Евгений на какой-то момент перестает быть жертвой, потому что он помешан. Здесь в значительной мере и сосредоточено наиболее сильнодействующее художественное качество «Медного всадника» (которое чисто условно можно обозначить как «таинственность» или «загадочность»), призванное выразить нераскрытые законы хода истории. В этом смысле мотив безумия является составной частью философского содержания поэмы. Для сравнения укажем на тождественный мотив в «Полтаве», где помешательство также возникает в результате душевного потрясения, но остается чисто сюжетным моментом, не имеющим прямого отношения к исторической проблематике произведения. В «петербургской повести», будучи естественным следствием происшедшего, безумие в сцене бунта предстает и как функция неразрешенного противоречия. В следующем затем эпизоде оживления статуи эта функция передана фантастике (на государственно-историческую семантику последней указывают и ее источники, исследованные Л. В. Пумпянским[43]
).Мотив безумия и фантастический элемент до известной степени вызывают иррационализацию – не поднятой проблемы, но ее трактовки. Рационально обоснованная, понятная и доказанная правота Петра, невозможность сойти с определенного им пути дополняются вскрытым, но неразрешенным и в силу этого пока иррациональным противоречием. Так снова возникает вопрос об общем «загадочном» смысле поэмы. Причинно-следственные идейные и сюжетные связи, обычно у Пушкина четко объясненные, на этот раз оказываются значительно осложненными и, как мы сказали, иррационализированными, не в мистическом смысле, а в смысле отсутствия ответа на вопросы о законах поступательного исторического движения. На этой основе построено подвижное равновесие Вступления и рассказа, на этой основе возникает и возможность символического понимания наводнения. Сюда же надо отнести богатую изустную и литературную подпочву поэмы, петербургскую мифологию и анекдотику – источник внетекстовых ассоциаций и обертонов.

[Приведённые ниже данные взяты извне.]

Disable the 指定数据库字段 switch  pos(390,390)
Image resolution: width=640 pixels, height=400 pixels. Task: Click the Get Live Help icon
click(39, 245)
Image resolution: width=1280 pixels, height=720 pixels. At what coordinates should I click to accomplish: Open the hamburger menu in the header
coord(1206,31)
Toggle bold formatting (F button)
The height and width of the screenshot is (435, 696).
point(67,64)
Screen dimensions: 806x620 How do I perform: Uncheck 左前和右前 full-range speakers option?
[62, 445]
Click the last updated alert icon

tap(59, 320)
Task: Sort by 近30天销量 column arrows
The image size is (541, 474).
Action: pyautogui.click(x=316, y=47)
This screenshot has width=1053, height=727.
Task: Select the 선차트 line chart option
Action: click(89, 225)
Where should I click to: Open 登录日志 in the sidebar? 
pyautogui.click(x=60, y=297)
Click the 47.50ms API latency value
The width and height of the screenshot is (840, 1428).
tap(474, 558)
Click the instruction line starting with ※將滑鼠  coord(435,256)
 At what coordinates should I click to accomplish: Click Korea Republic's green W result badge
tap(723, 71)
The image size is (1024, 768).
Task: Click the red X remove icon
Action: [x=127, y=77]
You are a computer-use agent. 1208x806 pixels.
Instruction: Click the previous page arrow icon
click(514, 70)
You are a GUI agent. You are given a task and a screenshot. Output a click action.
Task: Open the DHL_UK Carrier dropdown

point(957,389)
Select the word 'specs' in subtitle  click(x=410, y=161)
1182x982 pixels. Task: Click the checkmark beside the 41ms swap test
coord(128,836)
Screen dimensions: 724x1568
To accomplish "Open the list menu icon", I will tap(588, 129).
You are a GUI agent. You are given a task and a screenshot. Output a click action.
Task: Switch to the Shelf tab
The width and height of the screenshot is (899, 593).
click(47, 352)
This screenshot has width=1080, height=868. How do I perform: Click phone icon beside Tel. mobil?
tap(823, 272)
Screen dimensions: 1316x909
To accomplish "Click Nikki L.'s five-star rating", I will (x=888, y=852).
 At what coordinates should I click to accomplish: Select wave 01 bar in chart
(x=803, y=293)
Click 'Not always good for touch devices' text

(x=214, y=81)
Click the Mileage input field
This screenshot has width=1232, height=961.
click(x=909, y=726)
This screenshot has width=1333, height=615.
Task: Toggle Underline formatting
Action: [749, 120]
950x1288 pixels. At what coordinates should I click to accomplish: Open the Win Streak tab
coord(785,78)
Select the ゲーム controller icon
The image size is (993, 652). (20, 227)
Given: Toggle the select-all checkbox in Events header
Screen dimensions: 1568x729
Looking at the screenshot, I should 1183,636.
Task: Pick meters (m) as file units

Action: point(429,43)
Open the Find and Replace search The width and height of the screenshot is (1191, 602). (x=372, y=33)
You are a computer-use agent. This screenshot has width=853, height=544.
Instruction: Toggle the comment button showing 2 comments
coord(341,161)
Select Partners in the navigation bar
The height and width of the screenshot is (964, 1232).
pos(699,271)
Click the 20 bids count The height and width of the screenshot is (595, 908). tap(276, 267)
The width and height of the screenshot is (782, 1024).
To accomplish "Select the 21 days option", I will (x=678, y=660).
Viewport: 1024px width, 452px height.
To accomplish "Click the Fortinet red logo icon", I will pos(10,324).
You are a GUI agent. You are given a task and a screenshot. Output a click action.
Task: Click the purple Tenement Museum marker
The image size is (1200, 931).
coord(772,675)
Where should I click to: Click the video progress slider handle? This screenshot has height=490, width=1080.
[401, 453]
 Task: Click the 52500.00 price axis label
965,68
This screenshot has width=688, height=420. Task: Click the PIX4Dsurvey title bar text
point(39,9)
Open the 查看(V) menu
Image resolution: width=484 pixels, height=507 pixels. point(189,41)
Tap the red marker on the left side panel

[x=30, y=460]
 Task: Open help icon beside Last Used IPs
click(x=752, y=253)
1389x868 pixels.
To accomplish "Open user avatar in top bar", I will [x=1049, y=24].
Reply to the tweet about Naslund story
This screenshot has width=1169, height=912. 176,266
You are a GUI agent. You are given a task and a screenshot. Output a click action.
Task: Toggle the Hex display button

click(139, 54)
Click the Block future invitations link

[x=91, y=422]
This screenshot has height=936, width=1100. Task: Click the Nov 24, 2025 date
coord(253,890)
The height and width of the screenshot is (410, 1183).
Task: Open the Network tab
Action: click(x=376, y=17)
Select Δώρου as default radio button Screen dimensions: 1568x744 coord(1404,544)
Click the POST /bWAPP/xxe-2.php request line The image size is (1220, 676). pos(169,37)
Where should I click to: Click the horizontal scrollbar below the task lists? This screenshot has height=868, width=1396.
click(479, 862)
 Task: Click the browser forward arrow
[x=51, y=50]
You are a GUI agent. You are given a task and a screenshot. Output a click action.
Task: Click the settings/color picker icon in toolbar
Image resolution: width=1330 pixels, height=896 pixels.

В статье о втором томе «Истории русского народа» Полевого Пушкин писал о необходимости для России «другой мысли, другой формулы, как мысли и формулы, выведенной Гизотом из истории христианского Запада» (XI, 127). Если работы Гизо были проникнуты единой философской идеей необходимой эволюции европейской цивилизации «сквозь темные, кровавые, мятежные и, наконец, рассветающие века» к лучшему обществу, то Пушкин располагал только историко-социологической, но не историко-философской формулой. Гизо в одном из писем заявлял, что законы, управляющие судьбами человечества, для него столь же ясны и несомненны, как законы, регулирующие восход и заход солнца[44]
. Для Пушкина такой ясности не существовало. Его социологическая схема была ýже историко-философского задания поэмы. Добровольный отказ от построения идейной системы «Медного всадника в соответствии с авторскими воззрениями на русское дворянство имел следствием совершенно сознательное снижение концептуальной стройности и определенности, что в свою очередь повлекло увеличение удельного веса «таинственности», «загадочности», недосказанности, т. е. тех свойств художественной структуры, которые отвечали конечной неразрешенности изображенного конфликта.О незаконченной поэме Пушкина «Тазит»
Поэма под редакторским названием «Тазит» (1829–1830) наиболее подробно изучалась в текстологическом отношении, в аспекте реального и исторического комментария[45]
. Указана тематическая и текстуальная перекличка с «Кавказским пленником», «Цыганами» и «Путешествием в Арзрум» (с последним «Тазит» связан этнографическим материалом, который попал в поле зрения Пушкина во время поездки на Кавказ летом 1829 г.); предложены некоторые сравнительно-исторические параллели (Шатобриан[46], Мицкевич[47]). Из старой литературы сохраняют значение толкования поэмы, данные Белинским, Анненковым, Мережковским. Выводы о незаконченном тексте[48] во многом неизбежно предположительны, но гипотетичность не превышает допустимых пределов: из 14 пунктов плана II (V, 336) восемь отражено в беловой рукописи, а в черновиках разработан девятый пункт.